(Data excerpts)
Segment Open

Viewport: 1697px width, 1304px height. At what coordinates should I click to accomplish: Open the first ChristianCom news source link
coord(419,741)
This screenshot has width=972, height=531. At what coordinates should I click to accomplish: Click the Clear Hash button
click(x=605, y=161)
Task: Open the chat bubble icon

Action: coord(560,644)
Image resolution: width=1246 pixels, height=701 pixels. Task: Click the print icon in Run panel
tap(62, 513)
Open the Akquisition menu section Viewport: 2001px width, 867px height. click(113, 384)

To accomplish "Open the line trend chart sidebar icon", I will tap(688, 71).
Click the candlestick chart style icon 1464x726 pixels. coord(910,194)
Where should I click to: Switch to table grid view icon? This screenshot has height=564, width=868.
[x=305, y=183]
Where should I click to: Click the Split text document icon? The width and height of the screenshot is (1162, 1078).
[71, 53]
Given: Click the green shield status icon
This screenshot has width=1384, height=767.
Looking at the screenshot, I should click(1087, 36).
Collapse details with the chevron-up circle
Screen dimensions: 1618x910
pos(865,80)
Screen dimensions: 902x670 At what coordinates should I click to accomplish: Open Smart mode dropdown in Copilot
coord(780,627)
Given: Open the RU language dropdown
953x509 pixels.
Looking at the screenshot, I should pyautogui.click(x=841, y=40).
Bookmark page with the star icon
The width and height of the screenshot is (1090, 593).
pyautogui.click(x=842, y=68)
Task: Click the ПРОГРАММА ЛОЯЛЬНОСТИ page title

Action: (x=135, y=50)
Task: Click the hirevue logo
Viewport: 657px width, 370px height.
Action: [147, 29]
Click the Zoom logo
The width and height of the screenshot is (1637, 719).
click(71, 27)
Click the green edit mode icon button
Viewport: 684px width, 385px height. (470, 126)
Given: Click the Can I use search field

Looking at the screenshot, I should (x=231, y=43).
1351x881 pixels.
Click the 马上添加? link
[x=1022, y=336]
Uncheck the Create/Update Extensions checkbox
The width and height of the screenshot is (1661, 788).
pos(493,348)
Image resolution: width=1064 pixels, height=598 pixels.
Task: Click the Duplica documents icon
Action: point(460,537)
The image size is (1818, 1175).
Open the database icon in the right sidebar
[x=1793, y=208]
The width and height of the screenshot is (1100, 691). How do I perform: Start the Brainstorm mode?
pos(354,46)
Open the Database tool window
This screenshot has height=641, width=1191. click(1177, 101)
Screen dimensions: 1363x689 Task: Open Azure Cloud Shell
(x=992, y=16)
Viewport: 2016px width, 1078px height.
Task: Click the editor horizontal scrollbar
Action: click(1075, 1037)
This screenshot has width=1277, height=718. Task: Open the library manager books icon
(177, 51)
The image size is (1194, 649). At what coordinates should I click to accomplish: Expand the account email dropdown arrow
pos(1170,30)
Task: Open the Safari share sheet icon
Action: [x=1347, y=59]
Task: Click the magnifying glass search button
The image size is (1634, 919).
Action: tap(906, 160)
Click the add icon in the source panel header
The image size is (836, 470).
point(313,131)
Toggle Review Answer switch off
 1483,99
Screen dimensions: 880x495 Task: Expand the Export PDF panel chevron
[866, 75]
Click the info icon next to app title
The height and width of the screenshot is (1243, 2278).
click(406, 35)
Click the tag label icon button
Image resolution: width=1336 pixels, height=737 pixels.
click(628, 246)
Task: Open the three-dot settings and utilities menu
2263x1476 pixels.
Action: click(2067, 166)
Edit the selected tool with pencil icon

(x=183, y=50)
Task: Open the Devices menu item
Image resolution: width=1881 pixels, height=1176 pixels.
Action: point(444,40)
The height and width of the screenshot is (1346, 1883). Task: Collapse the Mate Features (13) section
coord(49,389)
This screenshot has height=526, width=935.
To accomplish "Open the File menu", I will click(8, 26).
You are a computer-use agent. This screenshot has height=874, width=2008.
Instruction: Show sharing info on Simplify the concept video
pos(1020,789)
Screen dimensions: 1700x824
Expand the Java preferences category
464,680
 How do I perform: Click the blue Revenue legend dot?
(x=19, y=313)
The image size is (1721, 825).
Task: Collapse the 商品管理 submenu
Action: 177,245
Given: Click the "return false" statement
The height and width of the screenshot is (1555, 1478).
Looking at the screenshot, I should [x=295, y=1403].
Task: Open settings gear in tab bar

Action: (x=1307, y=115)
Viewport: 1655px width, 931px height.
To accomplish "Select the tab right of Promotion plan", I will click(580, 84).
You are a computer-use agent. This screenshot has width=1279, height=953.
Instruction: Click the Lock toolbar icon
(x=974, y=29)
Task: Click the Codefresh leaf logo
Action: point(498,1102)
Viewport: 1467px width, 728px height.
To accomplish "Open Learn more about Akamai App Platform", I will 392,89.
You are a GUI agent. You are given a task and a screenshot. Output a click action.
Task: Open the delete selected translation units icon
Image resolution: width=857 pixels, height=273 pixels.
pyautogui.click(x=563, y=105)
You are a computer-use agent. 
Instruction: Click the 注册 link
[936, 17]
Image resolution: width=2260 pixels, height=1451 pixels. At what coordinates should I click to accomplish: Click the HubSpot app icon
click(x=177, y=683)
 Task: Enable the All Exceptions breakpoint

Segment Closed

> **Problem statement**: From the first line to the last, copy the records without alteration.

> **Answer section**:
Viewport: 1697px width, 1304px height. At what coordinates should I click to accomplish: Open the first ChristianCom news source link
coord(419,741)
This screenshot has width=972, height=531. At what coordinates should I click to accomplish: Click the Clear Hash button
click(x=605, y=161)
Task: Open the chat bubble icon

Action: coord(560,644)
Image resolution: width=1246 pixels, height=701 pixels. Task: Click the print icon in Run panel
tap(62, 513)
Open the Akquisition menu section Viewport: 2001px width, 867px height. click(113, 384)

To accomplish "Open the line trend chart sidebar icon", I will tap(688, 71).
Click the candlestick chart style icon 1464x726 pixels. coord(910,194)
Where should I click to: Switch to table grid view icon? This screenshot has height=564, width=868.
[x=305, y=183]
Where should I click to: Click the Split text document icon? The width and height of the screenshot is (1162, 1078).
[71, 53]
Given: Click the green shield status icon
This screenshot has width=1384, height=767.
Looking at the screenshot, I should click(1087, 36).
Collapse details with the chevron-up circle
Screen dimensions: 1618x910
pos(865,80)
Screen dimensions: 902x670 At what coordinates should I click to accomplish: Open Smart mode dropdown in Copilot
coord(780,627)
Given: Open the RU language dropdown
953x509 pixels.
Looking at the screenshot, I should pyautogui.click(x=841, y=40).
Bookmark page with the star icon
The width and height of the screenshot is (1090, 593).
pyautogui.click(x=842, y=68)
Task: Click the ПРОГРАММА ЛОЯЛЬНОСТИ page title

Action: (x=135, y=50)
Task: Click the hirevue logo
Viewport: 657px width, 370px height.
Action: [147, 29]
Click the Zoom logo
The width and height of the screenshot is (1637, 719).
click(71, 27)
Click the green edit mode icon button
Viewport: 684px width, 385px height. (470, 126)
Given: Click the Can I use search field

Looking at the screenshot, I should (x=231, y=43).
1351x881 pixels.
Click the 马上添加? link
[x=1022, y=336]
Uncheck the Create/Update Extensions checkbox
The width and height of the screenshot is (1661, 788).
pos(493,348)
Image resolution: width=1064 pixels, height=598 pixels.
Task: Click the Duplica documents icon
Action: point(460,537)
The image size is (1818, 1175).
Open the database icon in the right sidebar
[x=1793, y=208]
The width and height of the screenshot is (1100, 691). How do I perform: Start the Brainstorm mode?
pos(354,46)
Open the Database tool window
This screenshot has height=641, width=1191. click(1177, 101)
Screen dimensions: 1363x689 Task: Open Azure Cloud Shell
(x=992, y=16)
Viewport: 2016px width, 1078px height.
Task: Click the editor horizontal scrollbar
Action: click(1075, 1037)
This screenshot has width=1277, height=718. Task: Open the library manager books icon
(177, 51)
The image size is (1194, 649). At what coordinates should I click to accomplish: Expand the account email dropdown arrow
pos(1170,30)
Task: Open the Safari share sheet icon
Action: [x=1347, y=59]
Task: Click the magnifying glass search button
The image size is (1634, 919).
Action: tap(906, 160)
Click the add icon in the source panel header
The image size is (836, 470).
point(313,131)
Toggle Review Answer switch off
 1483,99
Screen dimensions: 880x495 Task: Expand the Export PDF panel chevron
[866, 75]
Click the info icon next to app title
The height and width of the screenshot is (1243, 2278).
click(406, 35)
Click the tag label icon button
Image resolution: width=1336 pixels, height=737 pixels.
click(628, 246)
Task: Open the three-dot settings and utilities menu
2263x1476 pixels.
Action: click(2067, 166)
Edit the selected tool with pencil icon

(x=183, y=50)
Task: Open the Devices menu item
Image resolution: width=1881 pixels, height=1176 pixels.
Action: point(444,40)
The height and width of the screenshot is (1346, 1883). Task: Collapse the Mate Features (13) section
coord(49,389)
This screenshot has height=526, width=935.
To accomplish "Open the File menu", I will click(8, 26).
You are a computer-use agent. This screenshot has height=874, width=2008.
Instruction: Show sharing info on Simplify the concept video
pos(1020,789)
Screen dimensions: 1700x824
Expand the Java preferences category
464,680
 How do I perform: Click the blue Revenue legend dot?
(x=19, y=313)
The image size is (1721, 825).
Task: Collapse the 商品管理 submenu
Action: 177,245
Given: Click the "return false" statement
The height and width of the screenshot is (1555, 1478).
Looking at the screenshot, I should [x=295, y=1403].
Task: Open settings gear in tab bar

Action: (x=1307, y=115)
Viewport: 1655px width, 931px height.
To accomplish "Select the tab right of Promotion plan", I will click(580, 84).
You are a computer-use agent. This screenshot has width=1279, height=953.
Instruction: Click the Lock toolbar icon
(x=974, y=29)
Task: Click the Codefresh leaf logo
Action: point(498,1102)
Viewport: 1467px width, 728px height.
To accomplish "Open Learn more about Akamai App Platform", I will 392,89.
You are a GUI agent. You are given a task and a screenshot. Output a click action.
Task: Open the delete selected translation units icon
Image resolution: width=857 pixels, height=273 pixels.
pyautogui.click(x=563, y=105)
You are a computer-use agent. 
Instruction: Click the 注册 link
[936, 17]
Image resolution: width=2260 pixels, height=1451 pixels. At what coordinates should I click to accomplish: Click the HubSpot app icon
click(x=177, y=683)
 Task: Enable the All Exceptions breakpoint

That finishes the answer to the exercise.